Suppose the following:
const handleParse = (arg: { value: boolean } | null) => {
if (!arg?.value) {
throw new Error(`\`arg\` is null`)
}
return arg.value;
}
Here, Typescript knows inline, that the returned arg.value will always be defined.
However, I’m trying to refactor the thrown error to a helper method, but it’s throwing an error:
const checkDependency = (dependency: any) => {
if (!dependency) {
throw new Error(`\`dependency\` is null`)
}
}
const handleParse = (arg: { value: boolean } | null) => {
checkDependency(arg)
return arg.value;
// ^^^ 'arg' is possible null
}
How can I accomplish this?
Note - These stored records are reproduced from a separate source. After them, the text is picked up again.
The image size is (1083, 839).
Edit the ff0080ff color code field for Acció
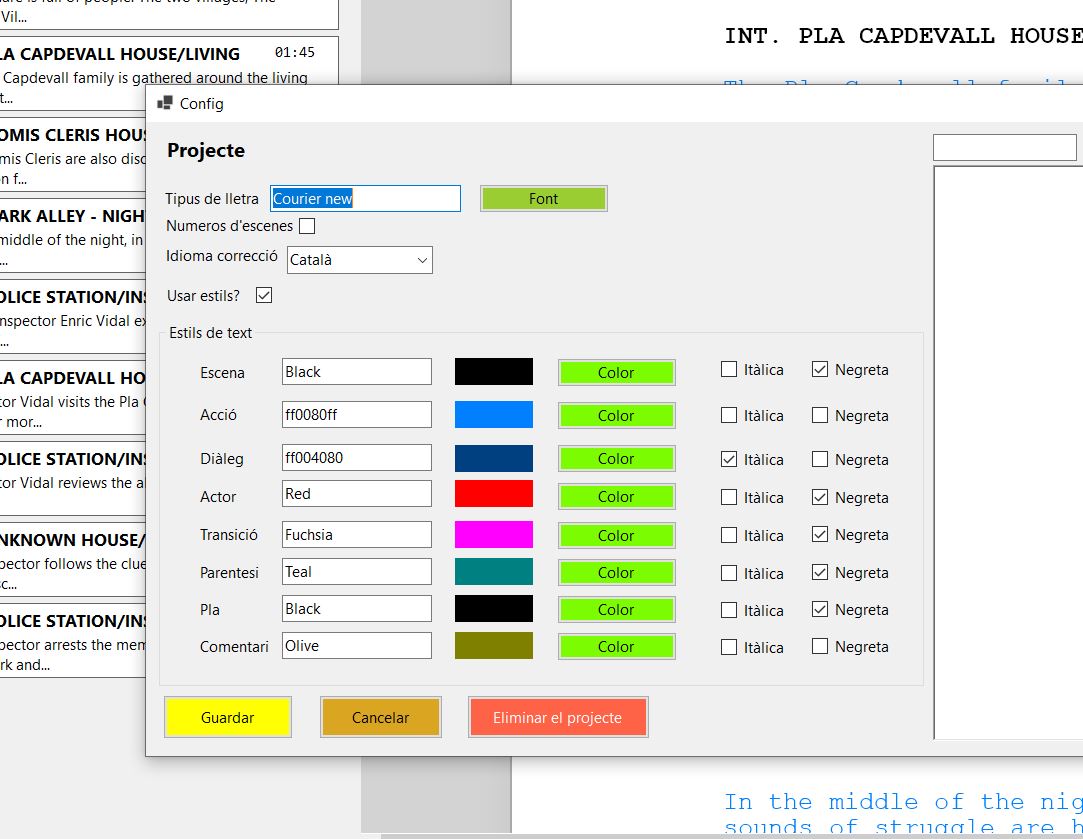356,414
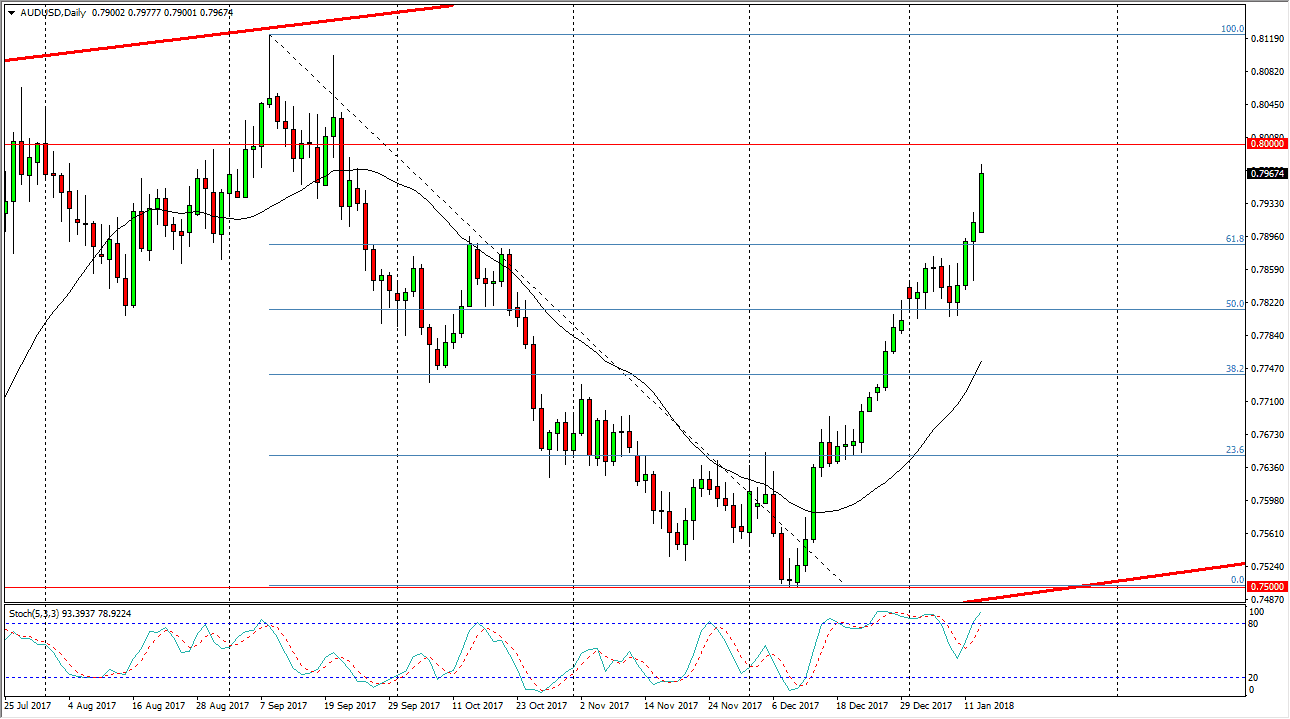This screenshot has height=719, width=1290.
Task: Select the 38.2 Fibonacci retracement line
Action: point(700,375)
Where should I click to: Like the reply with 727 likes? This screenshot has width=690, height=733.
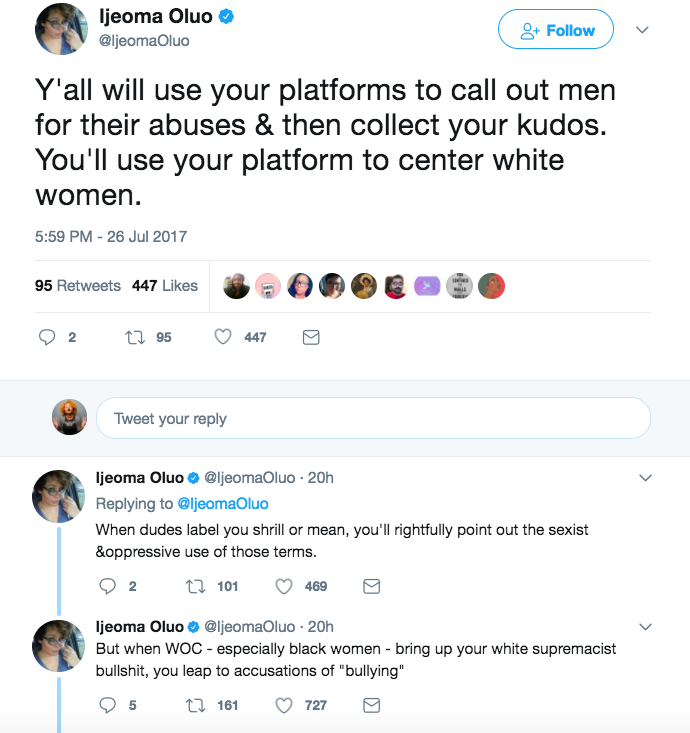(284, 705)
I’ve tried playing around with the return type, but to no avail:
const checkDependency = (dependency: any): Error | void => {
if (!dependency) {
throw new Error(`\`arg\` is null`)
}
return;
}
>Solution :
You can use a type assertion function for that combined with a type parameter we combine with null:
function checkDependency<T>(arg: T | null): asserts arg is T {
// −−−−−−−−−−−−−−−−−−−−−−−−−−−−−−−−−−−−−−−−−^^^^^^^^^^^^^^^^
if (arg === null) {
throw new Error(`\`arg\` is null`);
}
}
Here’s your example using that:
const handleParse = (arg: { value: boolean } | null) => {
checkDependency(arg);
return arg.value; // <== No error
};
Full example on the Playground
Type assertion functions were added in TypeScript v3.7. They’re similar to type predicates, but they do exactly what you describe: Indicate that if the function doesn’t throw, the type is as the function asserts.